───── Fragmento del documento ─────

Argentina y México son los países que más películas han coproducido con compañías españolas y europeas y con empresas de televisión de esos países. Los acuerdos de coproducción y la compatibilidad existente entre las legislaciones de España y Argentina, han posibilitado, por ejemplo, la realización de casi 50 películas entre los años 2005 y 2006. Por razones idiomáticas, Brasil, es el país que más dificultades ha tenido hasta ahora en materia de coproducciones, aunque en fecha reciente acaba de anunciarse en España la realización de algún filme de ese carácter.
De cualquier modo, este tipo de acuerdos, sean de carácter bipartito o tripartito, suele estar de algún modo sujeto a los condicionamientos que tienen los productores europeos debido a las normativas vigentes en ese región y que han sido dispuestas para proteger las cinematografías y el audiovisual local. Normas claramente defensistas ante la creciente presión de las majors norteamericanas que manejan más del 70% de esos mercados.
Existen además en América Latina y el Caribe diversos acuerdos y convenios de carácter intrarregional que se han visto reforzados en los últimos años a partir de los cambios habidos en las políticas de algunos países y con la aparición de nuevas legislaciones de cine en lugares que hasta hace poco tiempo carecían de ellas. Esto ha posibilitado la realización de coproducciones bipartitas, tripartitas o multipartitas entre países de la región o con otras naciones.

───── Fragmentos de datos ─────

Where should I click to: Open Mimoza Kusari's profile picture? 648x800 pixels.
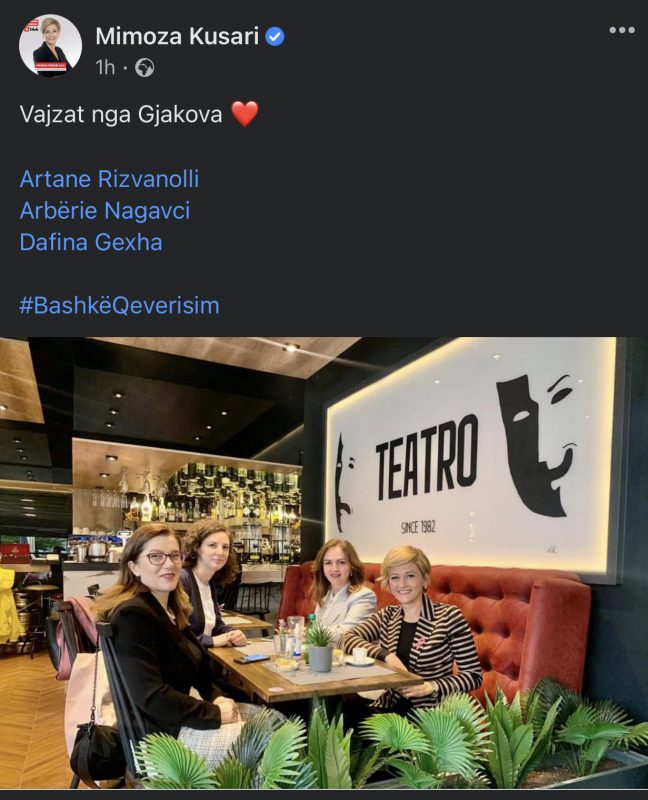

─────
───── Fragmentos de datos ─────

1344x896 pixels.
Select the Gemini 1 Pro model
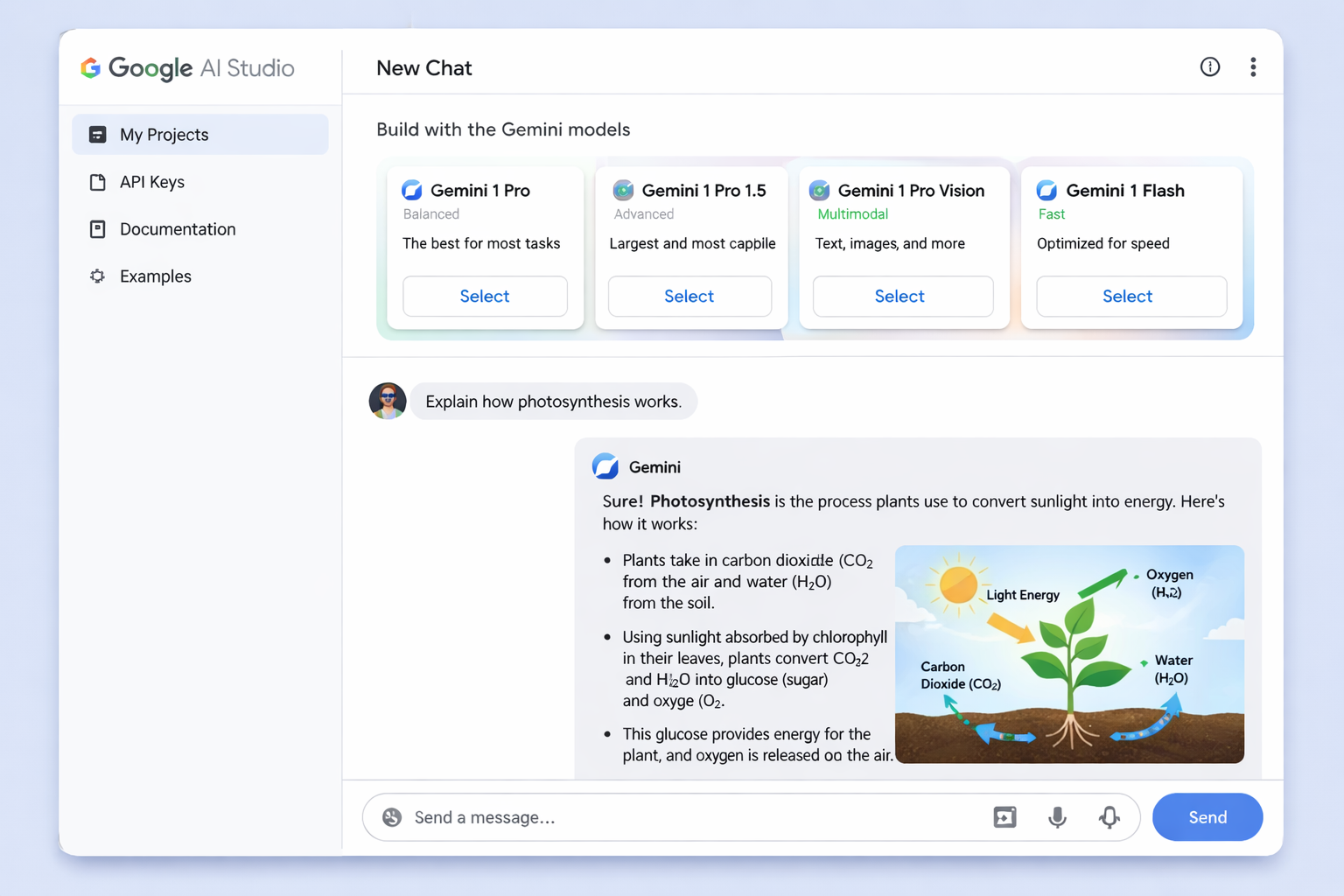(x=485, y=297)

─────
───── Fragmentos de datos ─────

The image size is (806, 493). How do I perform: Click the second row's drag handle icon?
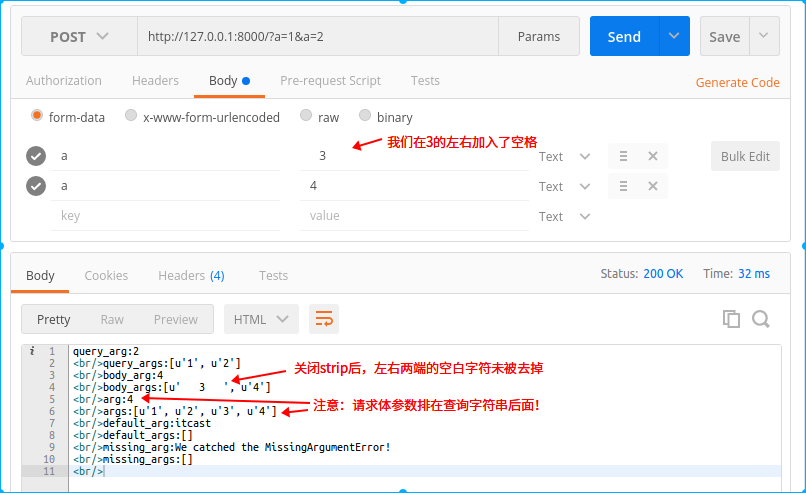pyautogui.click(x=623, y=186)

─────

Lista de tareas:
**A.** Resume en menos palabras el párrafo del texto sobre coproducciones que empieza con "De cualquier modo, este tipo de acuerdos" y conserva sus datos principales.
**B.** Transcribe del texto sobre coproducciones el pasaje que va desde "De cualquier modo, este" hasta "con otras naciones.", sin alterar nada.
**C.** Prosigue el texto sobre coproducciones a partir de su última oración.
Los datos no tienen relación con el texto sobre coproducciones.

Respuestas:
**A.** Los acuerdos de coproducción, bipartitos o tripartitos, suelen depender de los condicionamientos que las normas europeas imponen a sus productores. Esas normas protegen el cine y el audiovisual local frente a la presión de las majors norteamericanas, que manejan más del 70% de esos mercados.

**B.**
De cualquier modo, este tipo de acuerdos, sean de carácter bipartito o tripartito, suele estar de algún modo sujeto a los condicionamientos que tienen los productores europeos debido a las normativas vigentes en ese región y que han sido dispuestas para proteger las cinematografías y el audiovisual local. Normas claramente defensistas ante la creciente presión de las majors norteamericanas que manejan más del 70% de esos mercados.
Existen además en América Latina y el Caribe diversos acuerdos y convenios de carácter intrarregional que se han visto reforzados en los últimos años a partir de los cambios habidos en las políticas de algunos países y con la aparición de nuevas legislaciones de cine en lugares que hasta hace poco tiempo carecían de ellas. Esto ha posibilitado la realización de coproducciones bipartitas, tripartitas o multipartitas entre países de la región o con otras naciones.

**C.**
Entre las opciones que aparecen para el financiamiento productivo del cine latinoamericano, deben incluirse también las que proceden en algunos ejemplos de cooperación internacional, orientados en su mayor parte al tratamiento de temas que resulten de interés para los organismos o instituciones de los países cooperantes. Es el caso ahora de la fundación holandesa Hivos, coparticipando en algunos proyectos de Casa Comal en Guatemala y con Cinergia en Costa Rica. Iniciativas parecidas se repiten también en materia de producciones de bajo costo dedicadas a tratar temas de derechos humanos, medio ambiente, infancia, mujer, o expresiones culturales de carácter local. Es una vía que habría que tener siempre en cuenta para el financiamiento de algunos productos locales y de la cual participan a veces gobiernos y fundaciones europeas y de distintas partes del mundo.
Aunque en materia de producción y coproducción existen apoyaturas locales, regionales e internacionales, las dificultades mayores del financiamiento de nuestras películas siguen estando en la distribución y la comercialización de las mismas. Esto es una especie de cuello de botella no sólo para la actividad cinematográfica, sino para el conjunto de las industrias culturales. Más aún, ninguna industria, sea del carácter que fuere, puede sobrevivir si no cuenta con adecuados sistemas de comercialización. Es decir, con una organización de los espacios demandantes y consumidores que sea capaz de corresponderse con las capacidades productivas de los ofertantes.
En esta situación, las ventajas corren sin duda a favor de las majors y de las grandes compañías transnacionales. Ello es así porque no basta con la gestión personal exitosa que en algunos casos puede tener uno u otro productor, sino que se hace necesario implementar actividades de carácter asociativo, que a su vez sean estables y permanentes, dedicadas a la promoción y comercialización de nuestras películas. Un tema que exige de la realización de acuerdos regionales o subregionales, en los que deberían estar presentes los productores y los cineastas junto a los organismos responsables del cine en cada país.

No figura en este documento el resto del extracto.